BEGIN

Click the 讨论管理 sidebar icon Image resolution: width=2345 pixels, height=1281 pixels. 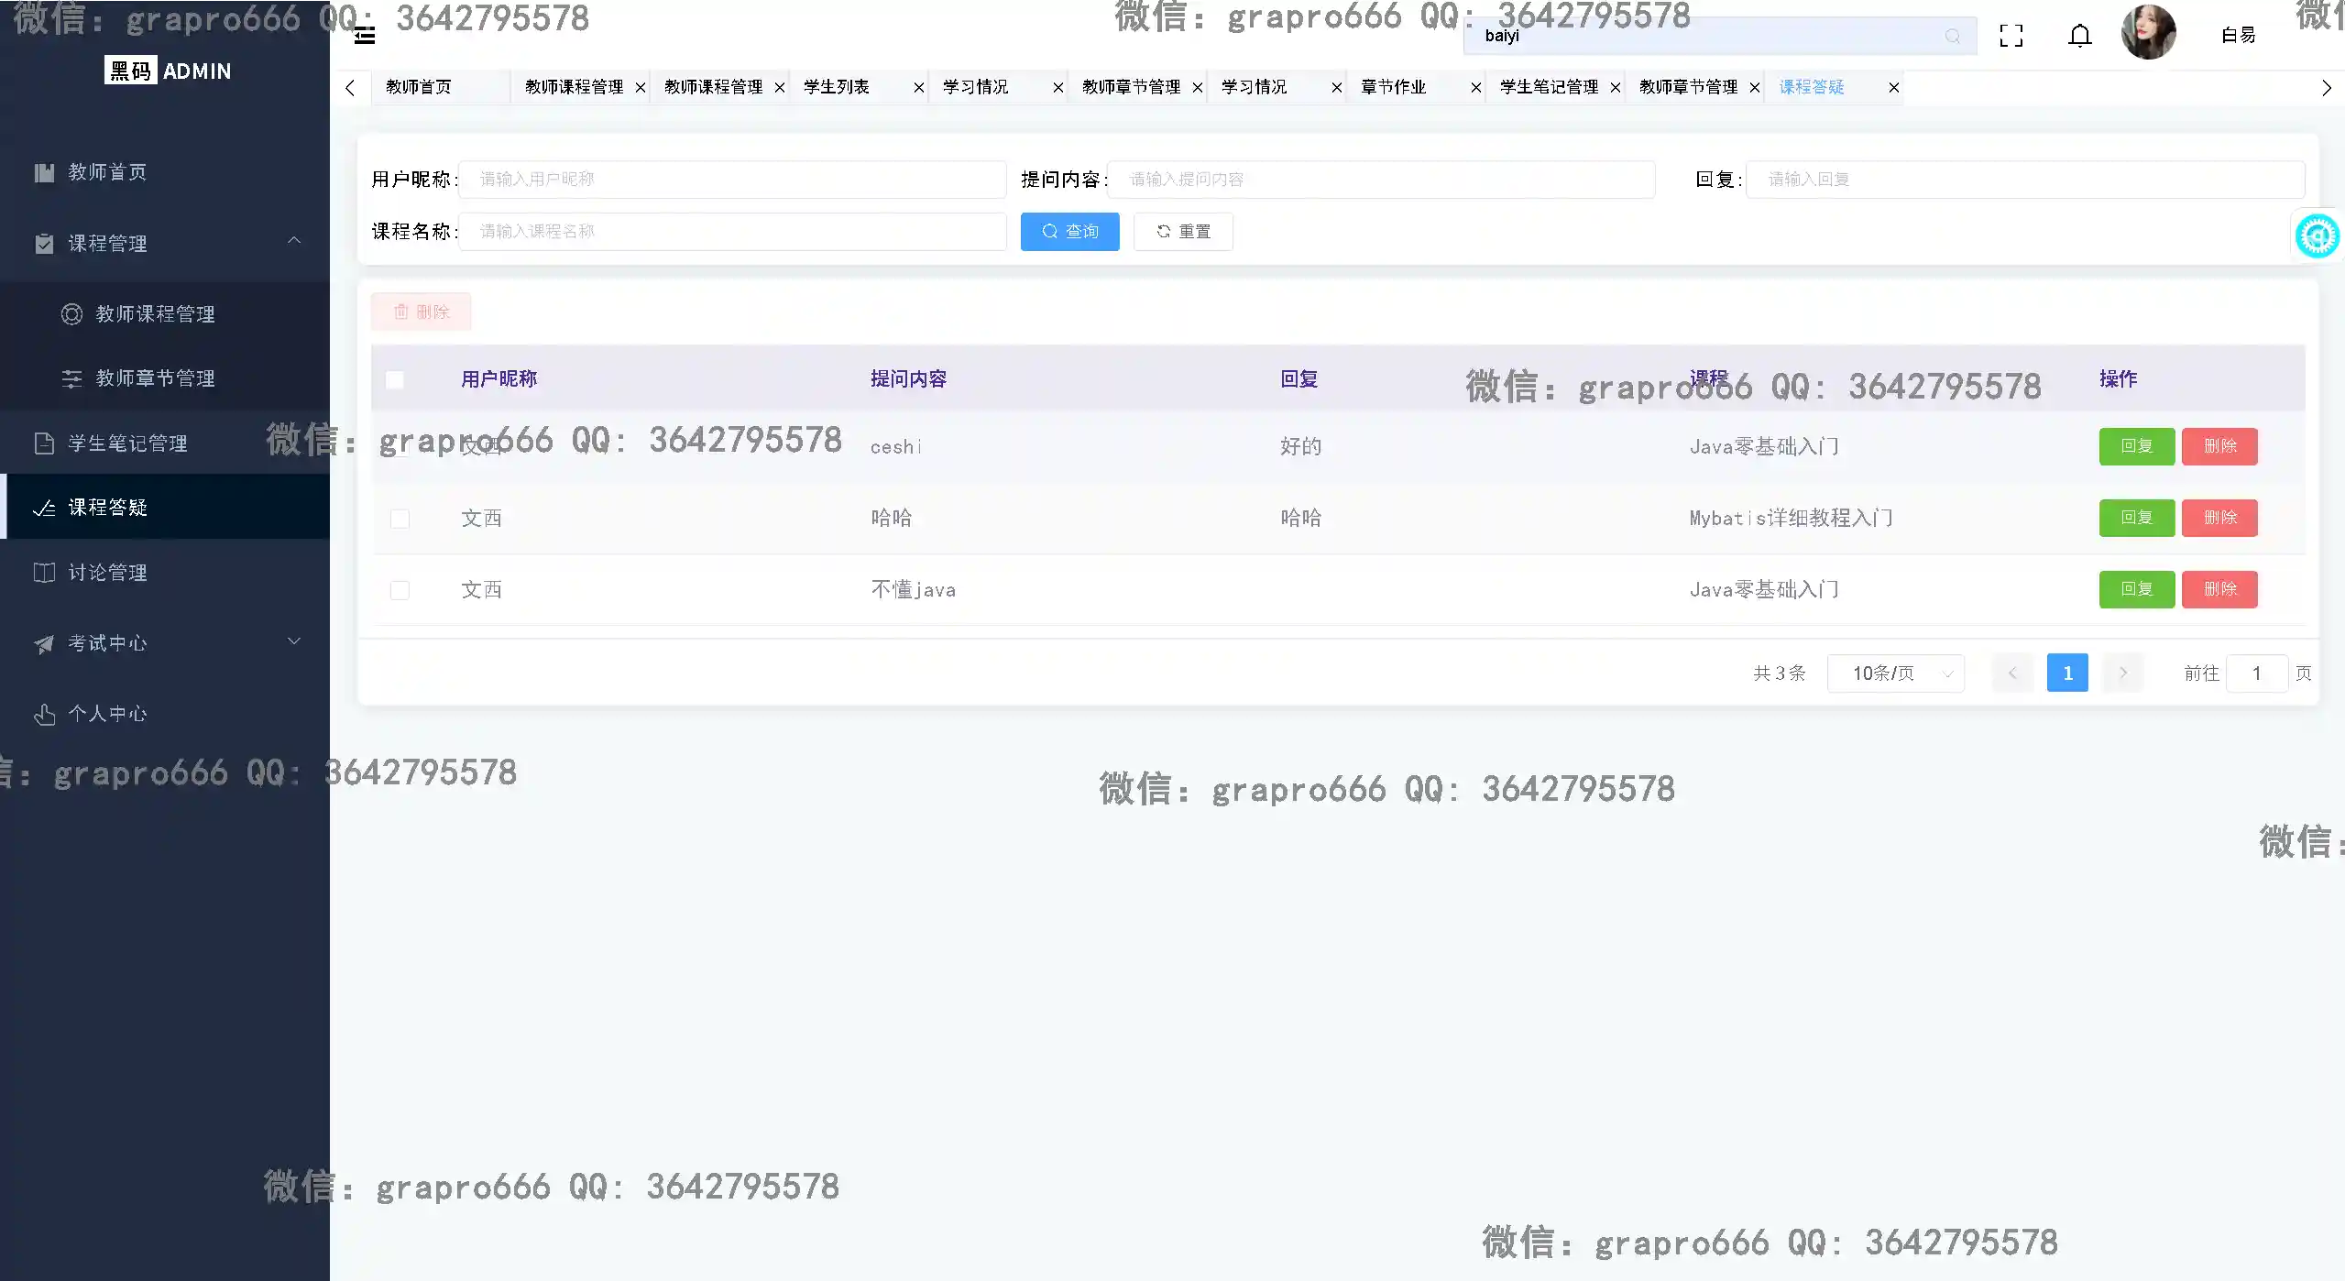[x=44, y=572]
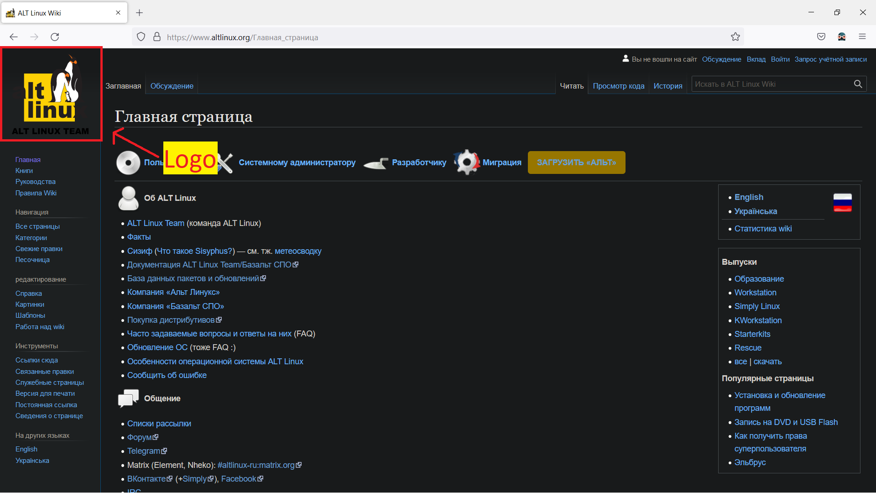Click the Общение speech bubbles icon
876x493 pixels.
128,398
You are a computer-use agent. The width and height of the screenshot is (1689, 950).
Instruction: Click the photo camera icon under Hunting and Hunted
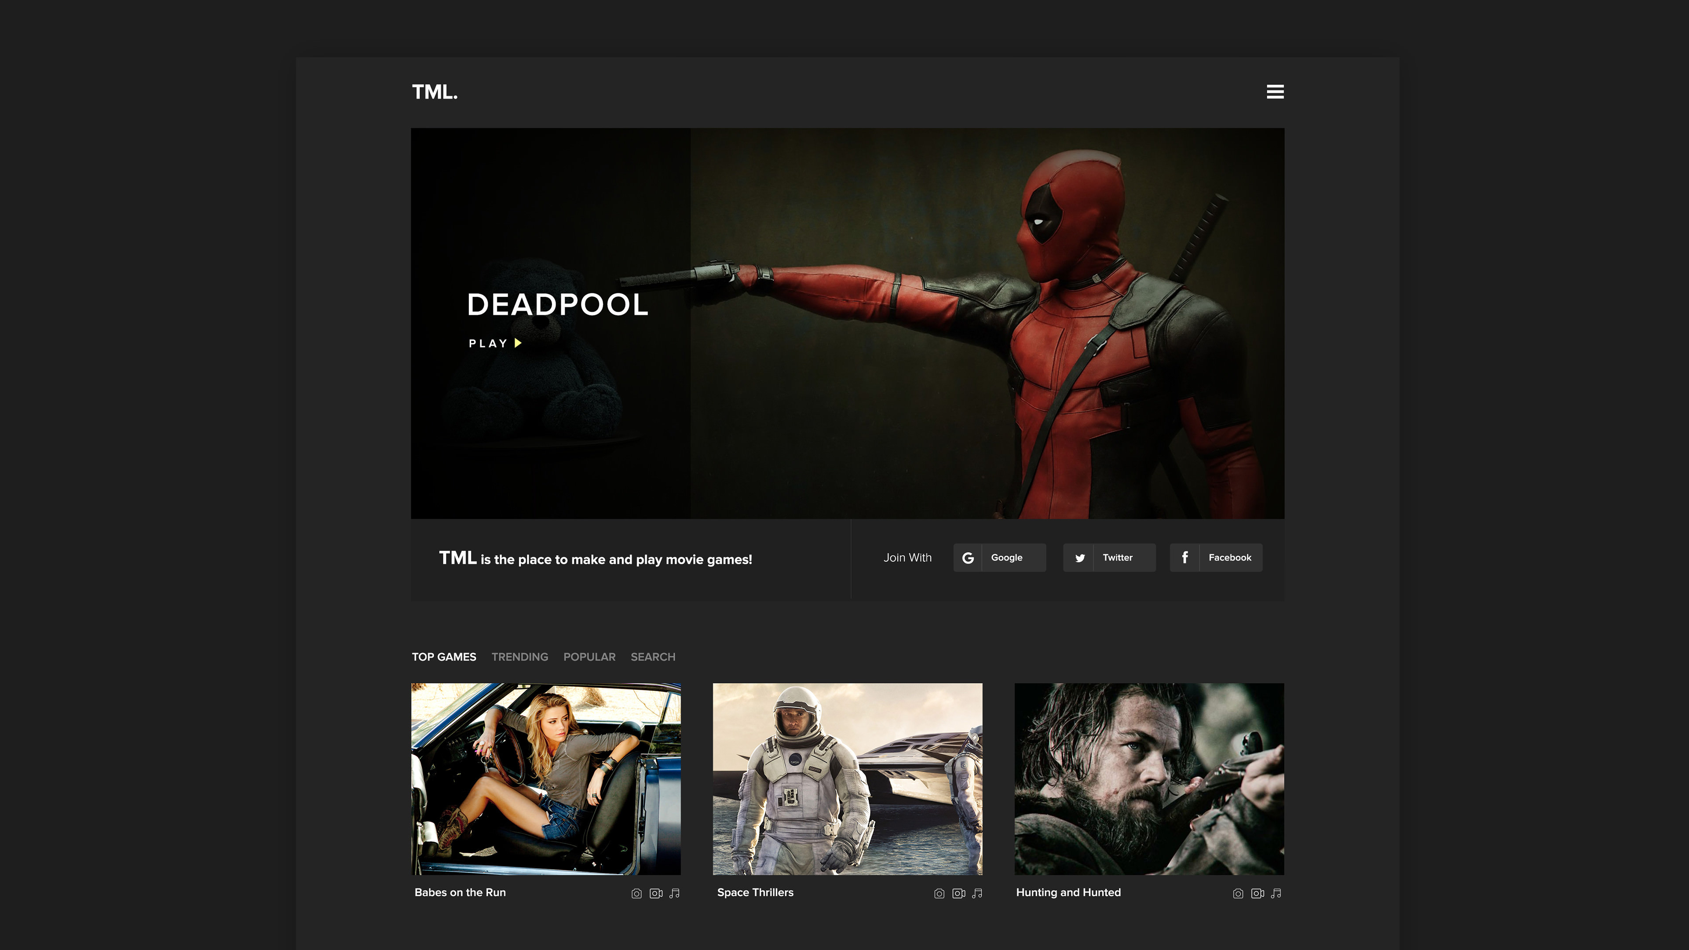[1238, 894]
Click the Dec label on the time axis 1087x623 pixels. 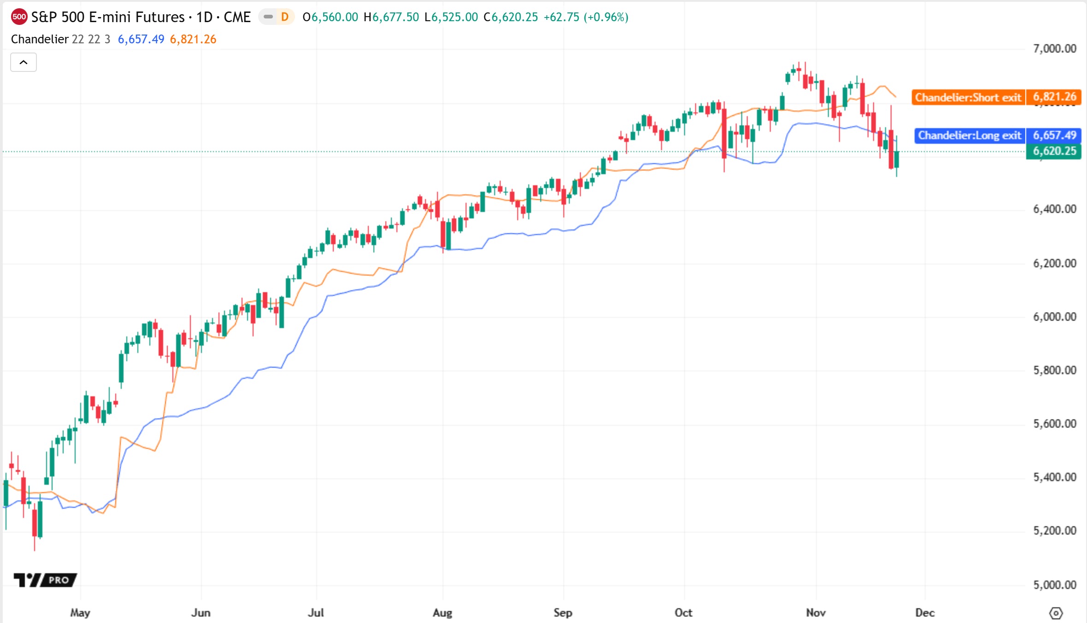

END

→ WHAT THE EXERCISE ASKS
Exactly as written, reproduce the lines from the one containing "You are a computer-use" through the last line of the entries above, and leave every picture out.

→ REPLY
You are a computer-use agent. The width and height of the screenshot is (1689, 950).
Instruction: Click the photo camera icon under Hunting and Hunted
[1238, 894]
Click the Dec label on the time axis 1087x623 pixels. 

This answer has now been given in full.